ZOJ 3822 Domination 概率DP入门

题目描述：

Description
Edward is the headmaster of Marjar University. He is enthusiastic about chess and often plays chess with his friends. What’s more, he bought a large decorative chessboard with N rows and M columns.

Every day after work, Edward will place a chess piece on a random empty cell. A few days later, he found the chessboard was dominated by the chess pieces. That means there is at least one chess piece in every row. Also, there is at least one chess piece in every column.

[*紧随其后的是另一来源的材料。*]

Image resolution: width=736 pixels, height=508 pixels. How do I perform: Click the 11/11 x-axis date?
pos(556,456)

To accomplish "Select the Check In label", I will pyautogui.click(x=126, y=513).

“That’s interesting!” Edward said. He wants to know the expectation number of days to make an empty chessboard of N × M dominated. Please write a program to help him.

Input
There are multiple test cases. The first line of input contains an integer T indicating the number of test cases. For each test case:

There are only two integers N and M (1 <= N, M <= 50).

Output
For each test case, output the expectation number of days.

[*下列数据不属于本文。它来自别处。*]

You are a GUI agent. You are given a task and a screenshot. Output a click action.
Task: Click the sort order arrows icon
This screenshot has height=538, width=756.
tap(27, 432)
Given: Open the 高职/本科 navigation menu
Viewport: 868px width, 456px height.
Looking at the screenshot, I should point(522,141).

Any solution with a relative or absolute error of at most 10-8 will be accepted.

Sample Input

2
1 3
2 2

Sample Output

3.000000000000
2.666666666667

题目分析：

概率DP题。题目大意是N*M的方阵，在方格上填石子，求将这个方阵的每行每列都有石子的期望是多少？
用dp[i][j][k]表示用k个石子使i行j列都有石子的概率。
分析：每增加一个石子，有可能出现四种情况，就是
1、这个石子使新的一行新的一列被填。
2、这个石子使新的一行被填。
3、这个石子使新的一列被填。
4、这个石子没有增加行列数。
对这四种情况分别计算对i行j列的被填状况。

代码如下：

#include <iostream>
#include <stdio.h>
#include <string.h>
const int MAXN =55;

using namespace std;

double dp[MAXN][MAXN][MAXN*MAXN];
int main()
{
    int T;
    scanf("%d",&T);
    while(T--)
    {
        int n,m;
        scanf("%d%d",&n,&m);
        int sum=n*m;
        for(int i=0; i<=n; i++)
            for(int j=0; j<=m; j++)
                for(int k=0; k<=sum; k++) dp[i][j][k]=0;
        dp[0][0][0]=1.0;
        for(int i=1; i<=n; i++)
        {
            for(int j=1; j<=m; j++)
            {
                for(int k=1; k<=sum; k++)
                {
                    dp[i][j][k]+=1.0*dp[i][j][k-1]*(i*j-k+1)/(sum-k+1);
                    //第4种情况
                    dp[i][j][k]+=1.0*dp[i-1][j][k-1]*(n-i+1)*j/(sum-k+1);
                    //第2种情况
                    dp[i][j][k]+=1.0*dp[i][j-1][k-1]*(m-j+1)*i/(sum-k+1);
                    //第3种情况
                    dp[i][j][k]+=1.0*dp[i-1][j-1][k-1]*(n-i+1)*(m-j+1)/(sum-k+1);
                    //第1种情况
                }
            }
        }
        double ans=0.0;
        for(int i=1; i<=sum; i++)
           ans+=(dp[n][m][i]-dp[n][m][i-1])*i;
           //相减是为了除去被重复相加的概率 乘以i是计算期望，期望和就是总期望
        printf("%.12lf\n",ans);
    }
    return 0;
}